Pregnancy is the term used to describe the fertilization of a human egg and the carrying of a baby in the womb. To get pregnant it is necessary that semen gets in contact with a human egg. This may happen during sexual intercourse or through other methods, such as in vitro fertilization (IVF). Early symptoms of pregnancy include missing a period, tiredness, nausea with vomiting and breast tenderness. Pregnant women should visit their doctor regularly to check-up on the health of both the mother and growing child.

Risks

For pregnancy to occur, a human egg and sperm need to meet under conditions that are favorable for pregnancy. The chances of pregnancy are higher when contraception is not used and when sexual intercourse occurs around the time of ovulation.

Symptoms

Typical early symptoms of pregnancy include missing a period, tiredness, nausea with vomiting and breast tenderness. Later symptoms of pregnancy include a brown rash on the face, swollen feet and ankles, urinating more frequently and, eventually, weight gain and widening around the belly. Symptoms in pregnancy are the result of the hormonal and physical changes that occur in a woman's body which help to support the child as it grows.

Diagnosis

Diagnosis usually is made by a pregnancy test. Pregnancy tests test for a hormone called beta-hCG in urine or blood. Beta-hCG is produced by the embryo (the baby in the first days and weeks of life). Beta-hCG can be detected 8 to 11 days after conception.

Treatment

Pregnant women should visit their doctor regularly to check-up on the health of both the mother and foetus. Complications which occur during pregnancy, such as high blood pressure or diabetes, may need medical treatment.

Prevention

Prevention can be achieved by contraception (birth control).

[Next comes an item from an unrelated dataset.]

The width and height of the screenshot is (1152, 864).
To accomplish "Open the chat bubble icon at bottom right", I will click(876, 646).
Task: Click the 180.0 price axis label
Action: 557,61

There are many different types of conception, and it is helpful to discuss the advantages and disadvantages of different methods with a family doctor or gynecologist. Popular options are condoms, the oral contraceptive pill (the pill), depo-provera (injections) and intrauterine coils (a copper coil which sits inside the womb). It is also possible to tie or cut the fallopian tubes (in women) or the ductus deferens (the sperm duct in men) to prevent any future pregnancy. These are minor surgical procedures and are permanent.